Llevo años en la gozosa tarea de discutir con Carlos Díaz Güell –hermano, por cierto, de otro gran periodista, Luis–, ejemplar perteneciente al club de los grandes periodistas de la Transición. Ha escrito “La historia oculta de El Corte Inglés”. También he discutido mucho con Mariano Guindal, de la misma época, quien acaba de publicar sus memorias tituladas “Un hombre con buena suerte”. Y como en Navidades he tenido tiempo, me he metido entre pecho y espalda los dos tomos. Me han enseñado mucho y me he ratificado en más. Dos obras que nada tiene que ver entre ellas, pero que parten de una misma condición.

Ambos autores son dos periodistas de la Transición. Seré misericordioso y sólo adelantaré que ambos me llevan diez años y que, servidor, cuando murió el innombrable, ahora tan nombrado, todavía no había salido del cole.

La Transición de 1978 la hicieron dos tipos de personas: democratacristianos, hoy convertidos casi todos en cristianos de cintura para arriba y demócratas de cintura para abajo, y unos chicos aproximadamente liberales, ora en el sentido europeo, ora en el norteamericano. Hoy todos son demócratas de cintura para abajo y buscan elementos de identidad propios en la parte superior.

En otras palabras, la Transición a la democracia la hicieron los que creían en Cristo y los que sólo creían en dios. No había agnósticos entre los hacedores del tránsito a la democracia, porque, como su mismo nombre indica, agnóstico sólo significa ignorante. Laus Deo.

Tampoco lo hicieron los que no creen en nada y que no son otra cosa que simples idiotas. Y, desde luego, no la izquierda, creyente o no, porque la Transición a la democracia fue cosa de la derecha, que cedió poder. La izquierda lo único que hizo fue recoger ese poder cedido y ejercerlo sin dar las gracias. No sé si tenían derecho o no: lo que digo es que fue lo que hicieron. Güell y Guindal son dos periodistas de la Transición.

Total, que a la gente inteligente, que tienen la mala suerte de no amar a Cristo, les calificaremos como liberales. O derecha progre, si lo prefieren, pero conste que cuando uno no cree en nada, no hace la Transición: simplemente se desespera.

Una generación más preocupada del rigor que de la verdad

Díaz Güell y Mariano Guindal creen en algo. El primero como ideal de la República y el segundo como manual de supervivencia. El error de ambos consiste en pensar que, con la Transición, se creó una especie de religión civil, practicada por seres arcangélicos que, en pro de sus democráticos planteamientos, acceden al cielo de la república aun cuando hayan sido unos auténticos cabrones. Porque la democracia, clemente, todo lo perdona. Y en esto, miren por dónde, el arriba-firmante discrepa de Carlos y de Mariano.

Y con esto también quiero decir, también, que la derecha moderna española hizo la Transición y, una vez hecha, pretendió deificarla. Lo cual resulta un tanto difícil.

Sección de datos
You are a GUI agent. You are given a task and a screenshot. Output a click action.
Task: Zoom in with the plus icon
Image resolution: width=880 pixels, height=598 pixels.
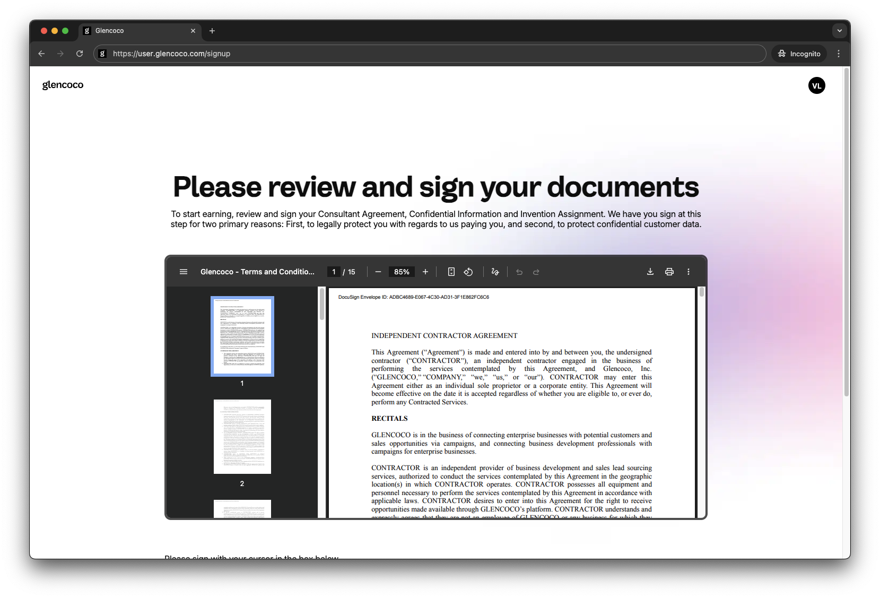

Ejercicio 1
Según el artículo sobre Díaz Güell y Guindal, ¿qué título llevan las memorias que acaba de publicar Mariano Guindal?
Ejercicio 2
Sigue escribiendo el artículo sobre Díaz Güell y Guindal a partir de su última oración.
Los datos son material aparte y no guardan relación con el artículo sobre Díaz Güell y Guindal.

Respuesta 1
«Un hombre con buena suerte».

Respuesta 2
Pues bien, sin mayores concreciones, porque todo lo anterior no aluda ni a Carlos Díaz Güell ni a Mariano Guindal, aunque sí a su época, hablo de dos grandísimos periodistas de la Transición, con la gran virtud de haber hecho la Transición y el gran defecto de haber deificado la Transición, como si la democracia consistiera en fabricar un coche sin preocuparse de ofrecer gasolina.

Por cierto, un nota característica del periodismo de los años ochenta y noventa, una casta hoy ya jubilada o en tertulias (salvo los independientes, esos están marginados), es que estos profesionales de primera división son más amantes del rigor que de la verdad, quizás porque la posesión de la verdad la consideran próxima al fascismo.

La derecha moderna española hizo la Transición y una vez hecha pretendió deificarla. Lo cual resulta tan difícil como estúpido

Y quiero decir también que admiro mucho la independencia de Carlos Díaz Güell y de Mariano Guindal. Los dos la demuestran. El primero en “la Historia oculta de El Corte Inglés”, el segundo en su autobiografía. Dos historias rigurosas como sólo ellos podrían hacerlas. La de El Corte Inglés es una historia oculta, conocida por algunos, no muchos, periodistas económicos y supone –algo que suele fallar en casi todas las informaciones sobre El Corte Inglés– una poderosa descripción de las razones últimas sin las que no pueden entenderse la levantisca historia reciente de los grandes almacenes.

Sé que en la empresa no ha gustado la obra de Carlos, pero les aconsejo que la lean. Merece la pena, porque lo mejor de “la historia oculta de El Corte Inglés”, no son las noticias que nos trae, sino la correcta interpretación de su significado. Y eso resulta una tarea sólo al alcance de los mejores.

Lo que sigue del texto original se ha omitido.